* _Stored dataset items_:

□ □ □ □

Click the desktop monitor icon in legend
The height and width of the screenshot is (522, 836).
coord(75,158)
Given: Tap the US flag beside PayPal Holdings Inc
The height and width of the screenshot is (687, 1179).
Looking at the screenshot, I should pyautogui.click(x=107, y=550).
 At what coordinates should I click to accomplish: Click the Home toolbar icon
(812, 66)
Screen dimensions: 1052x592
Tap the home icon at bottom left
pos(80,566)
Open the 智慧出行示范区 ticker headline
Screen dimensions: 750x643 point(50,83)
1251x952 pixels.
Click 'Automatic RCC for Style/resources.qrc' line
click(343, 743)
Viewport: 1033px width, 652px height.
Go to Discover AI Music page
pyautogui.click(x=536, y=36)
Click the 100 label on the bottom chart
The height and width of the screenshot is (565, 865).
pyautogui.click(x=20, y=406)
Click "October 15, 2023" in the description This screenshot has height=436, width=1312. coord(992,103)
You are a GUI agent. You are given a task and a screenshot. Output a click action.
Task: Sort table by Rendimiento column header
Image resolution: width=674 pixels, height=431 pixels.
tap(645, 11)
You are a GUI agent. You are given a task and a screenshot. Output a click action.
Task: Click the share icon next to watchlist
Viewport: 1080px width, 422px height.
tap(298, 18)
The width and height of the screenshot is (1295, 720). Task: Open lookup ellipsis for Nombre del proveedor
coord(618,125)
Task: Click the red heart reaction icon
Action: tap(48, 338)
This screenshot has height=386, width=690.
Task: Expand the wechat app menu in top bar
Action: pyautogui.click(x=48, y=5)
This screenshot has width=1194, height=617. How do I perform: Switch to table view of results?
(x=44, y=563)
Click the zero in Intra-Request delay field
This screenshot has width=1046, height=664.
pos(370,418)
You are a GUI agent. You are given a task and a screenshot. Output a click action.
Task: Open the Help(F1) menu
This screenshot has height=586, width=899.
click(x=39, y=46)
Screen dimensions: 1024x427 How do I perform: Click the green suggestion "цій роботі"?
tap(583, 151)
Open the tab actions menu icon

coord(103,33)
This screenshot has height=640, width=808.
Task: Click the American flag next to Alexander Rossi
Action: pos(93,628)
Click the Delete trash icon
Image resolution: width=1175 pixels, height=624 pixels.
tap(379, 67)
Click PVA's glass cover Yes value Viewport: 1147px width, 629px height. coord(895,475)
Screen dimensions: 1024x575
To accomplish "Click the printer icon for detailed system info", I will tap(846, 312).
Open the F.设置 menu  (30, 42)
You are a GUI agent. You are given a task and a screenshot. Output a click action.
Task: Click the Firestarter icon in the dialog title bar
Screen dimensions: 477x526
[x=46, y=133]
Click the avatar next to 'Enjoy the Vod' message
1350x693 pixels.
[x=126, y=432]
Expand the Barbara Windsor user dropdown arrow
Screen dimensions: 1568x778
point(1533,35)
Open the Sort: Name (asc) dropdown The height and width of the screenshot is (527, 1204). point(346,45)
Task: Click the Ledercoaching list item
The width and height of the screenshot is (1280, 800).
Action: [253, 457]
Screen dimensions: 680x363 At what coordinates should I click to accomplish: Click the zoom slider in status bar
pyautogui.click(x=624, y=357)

□ □ □ □

An exact repeat of all the records is required.

* _SOLUTION FOR THIS EXERCISE_:
Click the desktop monitor icon in legend
The height and width of the screenshot is (522, 836).
coord(75,158)
Given: Tap the US flag beside PayPal Holdings Inc
The height and width of the screenshot is (687, 1179).
Looking at the screenshot, I should pyautogui.click(x=107, y=550).
 At what coordinates should I click to accomplish: Click the Home toolbar icon
(812, 66)
Screen dimensions: 1052x592
Tap the home icon at bottom left
pos(80,566)
Open the 智慧出行示范区 ticker headline
Screen dimensions: 750x643 point(50,83)
1251x952 pixels.
Click 'Automatic RCC for Style/resources.qrc' line
click(343, 743)
Viewport: 1033px width, 652px height.
Go to Discover AI Music page
pyautogui.click(x=536, y=36)
Click the 100 label on the bottom chart
The height and width of the screenshot is (565, 865).
pyautogui.click(x=20, y=406)
Click "October 15, 2023" in the description This screenshot has height=436, width=1312. coord(992,103)
You are a GUI agent. You are given a task and a screenshot. Output a click action.
Task: Sort table by Rendimiento column header
Image resolution: width=674 pixels, height=431 pixels.
tap(645, 11)
You are a GUI agent. You are given a task and a screenshot. Output a click action.
Task: Click the share icon next to watchlist
Viewport: 1080px width, 422px height.
tap(298, 18)
The width and height of the screenshot is (1295, 720). Task: Open lookup ellipsis for Nombre del proveedor
coord(618,125)
Task: Click the red heart reaction icon
Action: tap(48, 338)
This screenshot has height=386, width=690.
Task: Expand the wechat app menu in top bar
Action: pyautogui.click(x=48, y=5)
This screenshot has width=1194, height=617. How do I perform: Switch to table view of results?
(x=44, y=563)
Click the zero in Intra-Request delay field
This screenshot has width=1046, height=664.
pos(370,418)
You are a GUI agent. You are given a task and a screenshot. Output a click action.
Task: Open the Help(F1) menu
This screenshot has height=586, width=899.
click(x=39, y=46)
Screen dimensions: 1024x427 How do I perform: Click the green suggestion "цій роботі"?
tap(583, 151)
Open the tab actions menu icon

coord(103,33)
This screenshot has height=640, width=808.
Task: Click the American flag next to Alexander Rossi
Action: pos(93,628)
Click the Delete trash icon
Image resolution: width=1175 pixels, height=624 pixels.
tap(379, 67)
Click PVA's glass cover Yes value Viewport: 1147px width, 629px height. coord(895,475)
Screen dimensions: 1024x575
To accomplish "Click the printer icon for detailed system info", I will tap(846, 312).
Open the F.设置 menu  (30, 42)
You are a GUI agent. You are given a task and a screenshot. Output a click action.
Task: Click the Firestarter icon in the dialog title bar
Screen dimensions: 477x526
[x=46, y=133]
Click the avatar next to 'Enjoy the Vod' message
1350x693 pixels.
[x=126, y=432]
Expand the Barbara Windsor user dropdown arrow
Screen dimensions: 1568x778
point(1533,35)
Open the Sort: Name (asc) dropdown The height and width of the screenshot is (527, 1204). point(346,45)
Task: Click the Ledercoaching list item
The width and height of the screenshot is (1280, 800).
Action: [253, 457]
Screen dimensions: 680x363 At what coordinates should I click to accomplish: Click the zoom slider in status bar
pyautogui.click(x=624, y=357)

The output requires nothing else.